Can you put each line of the entries below into a JSON list of strings, one string per line, with blank lines omitted and the pictures left out?
━━ RAW DATA ━━
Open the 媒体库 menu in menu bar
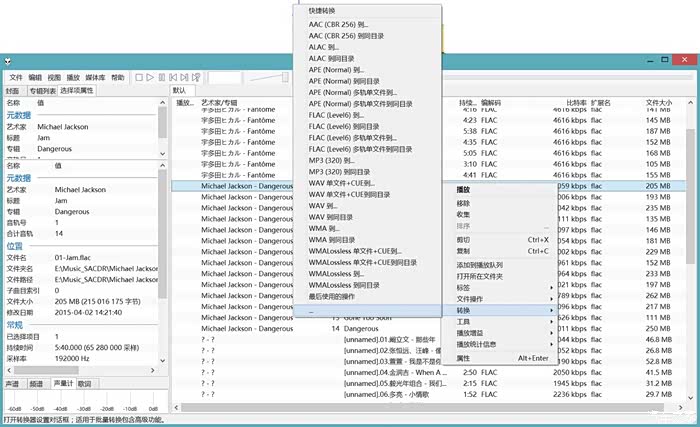 tap(96, 77)
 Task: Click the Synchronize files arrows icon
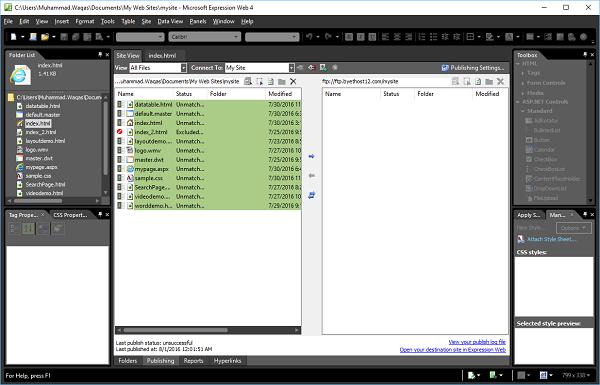pos(311,195)
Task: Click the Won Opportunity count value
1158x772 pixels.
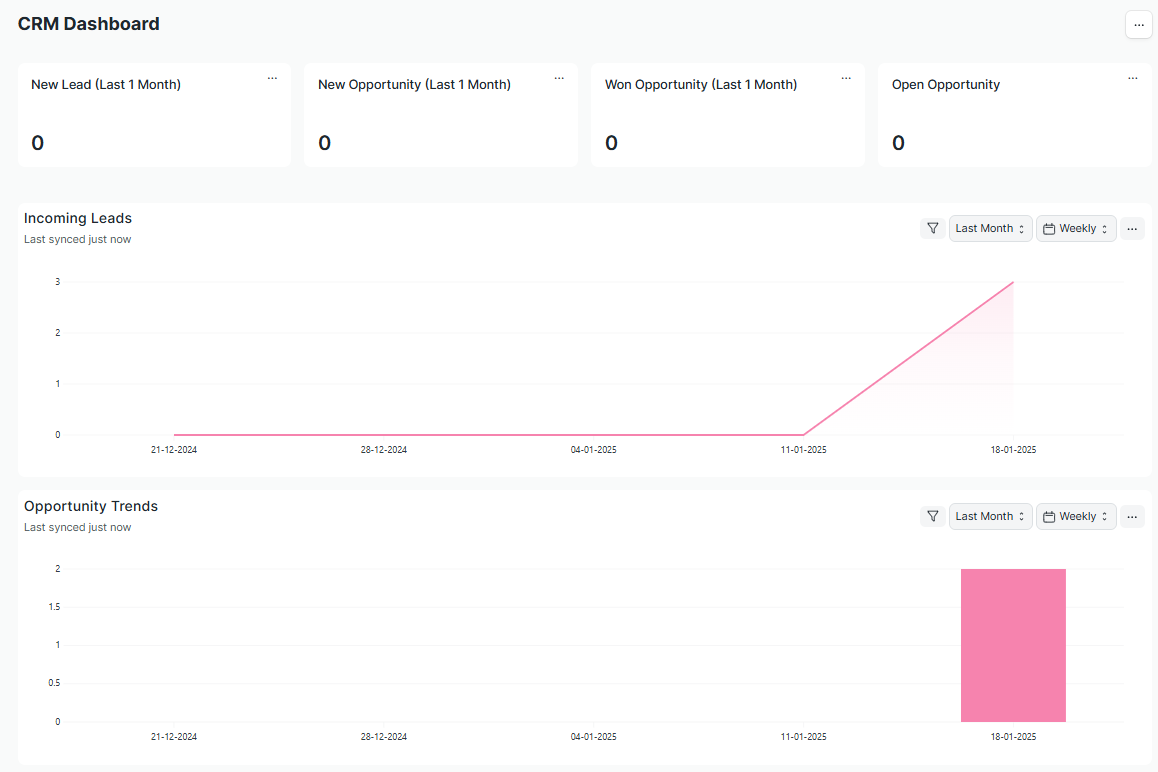Action: click(x=611, y=143)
━━━
FINISHED TASK:
[
  "Open the 媒体库 menu in menu bar",
  " tap(96, 77)",
  " Task: Click the Synchronize files arrows icon",
  "pos(311,195)",
  "Task: Click the Won Opportunity count value",
  "1158x772 pixels.",
  "Action: click(x=611, y=143)"
]